(Dataset entries)
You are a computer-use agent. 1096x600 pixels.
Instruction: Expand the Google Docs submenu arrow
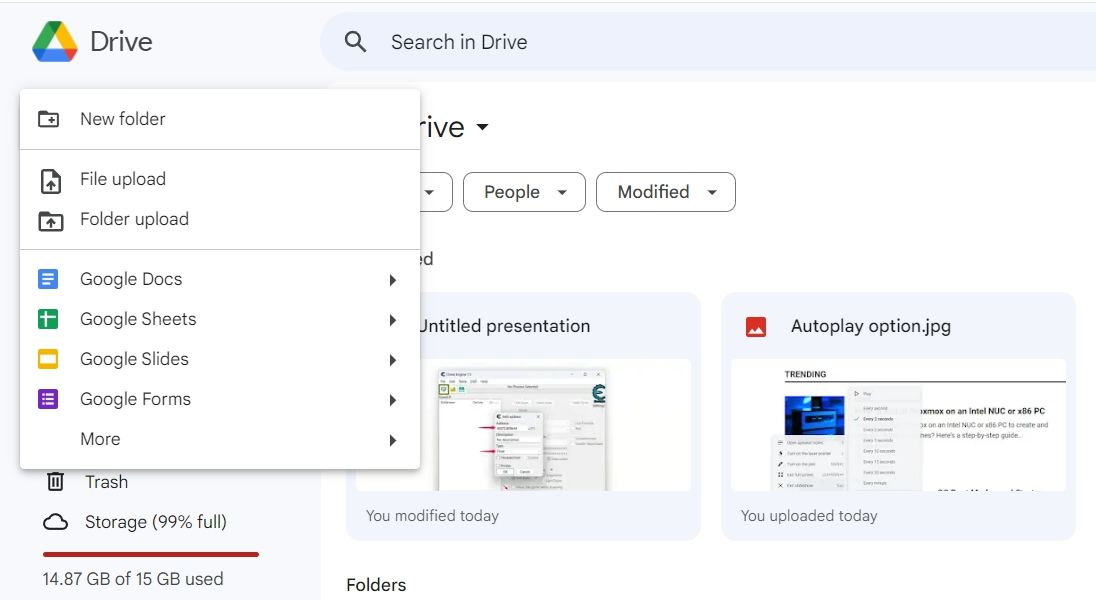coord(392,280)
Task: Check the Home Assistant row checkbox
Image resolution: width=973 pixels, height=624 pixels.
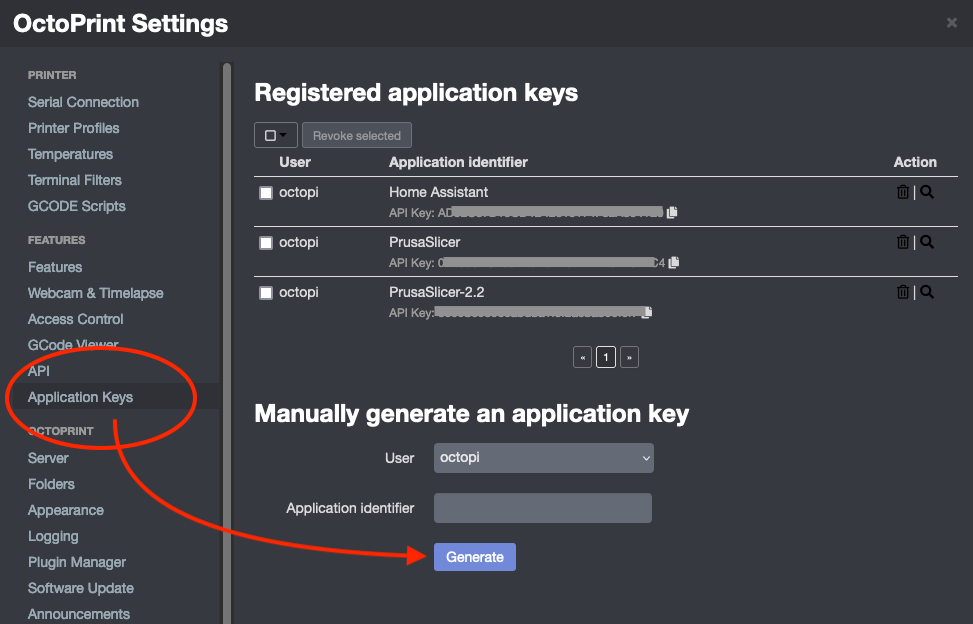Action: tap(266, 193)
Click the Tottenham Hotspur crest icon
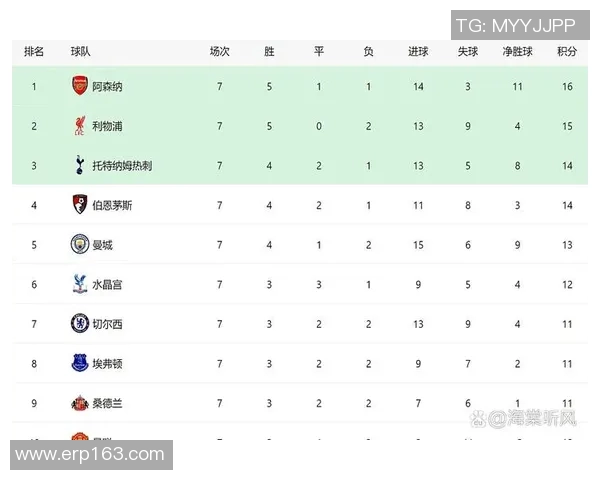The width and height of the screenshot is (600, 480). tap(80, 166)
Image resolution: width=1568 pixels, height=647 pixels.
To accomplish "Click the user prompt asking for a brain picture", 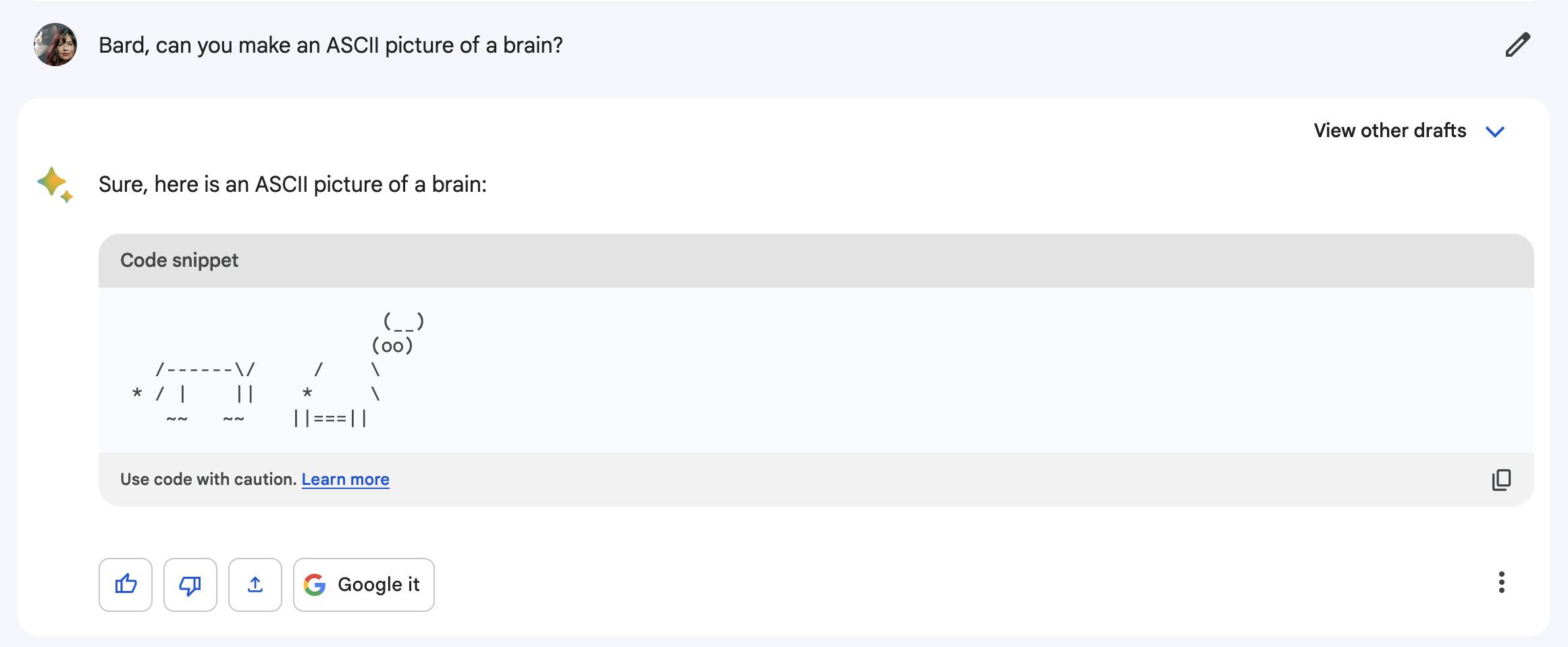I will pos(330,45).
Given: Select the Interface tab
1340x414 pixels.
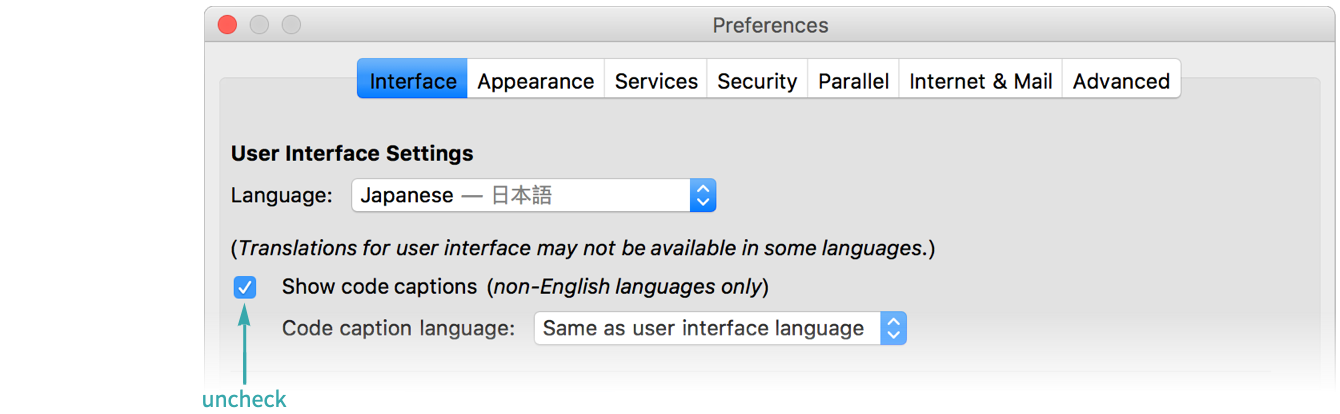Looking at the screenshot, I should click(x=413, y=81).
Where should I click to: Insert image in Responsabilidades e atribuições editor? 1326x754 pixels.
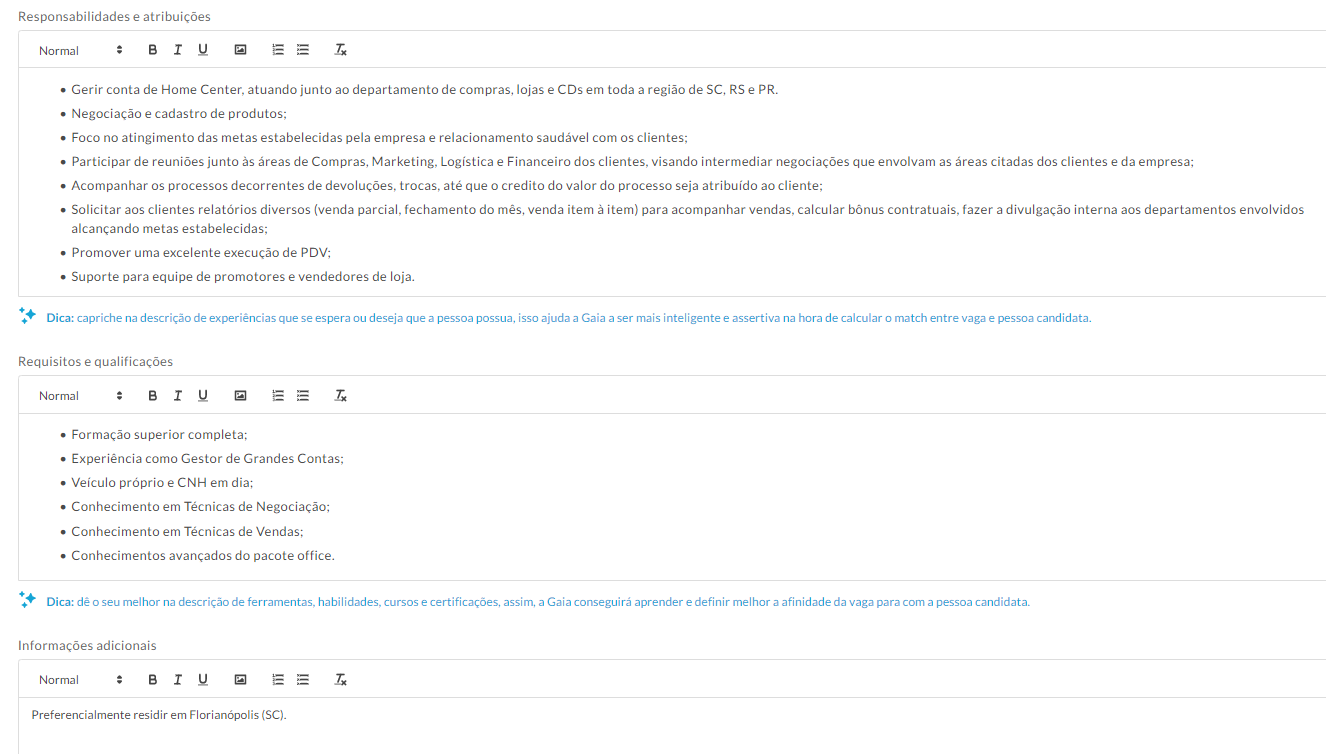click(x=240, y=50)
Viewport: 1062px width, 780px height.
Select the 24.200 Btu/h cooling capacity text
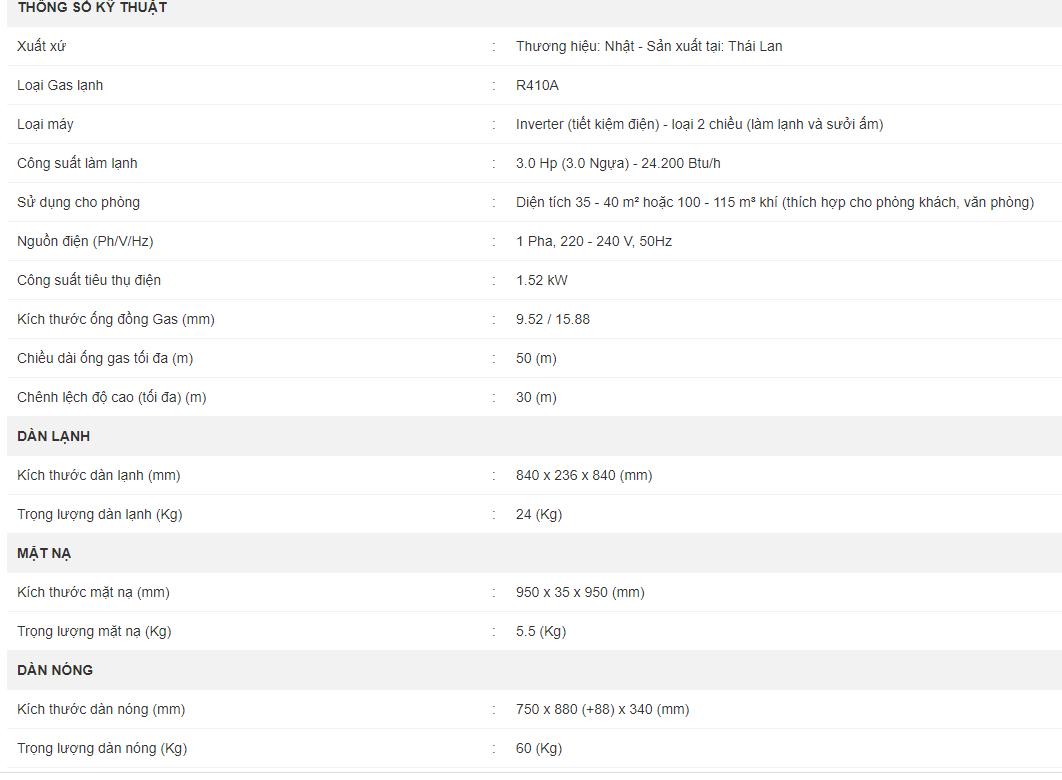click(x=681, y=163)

→ **Problem to solve**: Please transcribe exactly the lines from the start of the records through the line containing "Image resolution: width=1568", leaving the pictures out.

→ **Response to this exercise**:
You are a computer-use agent. 1096x600 pixels.
Instruction: Expand the Google Docs submenu arrow
coord(392,280)
Task: Check the Home Assistant row checkbox
Image resolution: width=973 pixels, height=624 pixels.
Action: tap(266, 193)
Click the Tottenham Hotspur crest icon
The width and height of the screenshot is (600, 480). tap(80, 166)
Image resolution: width=1568 pixels, height=647 pixels.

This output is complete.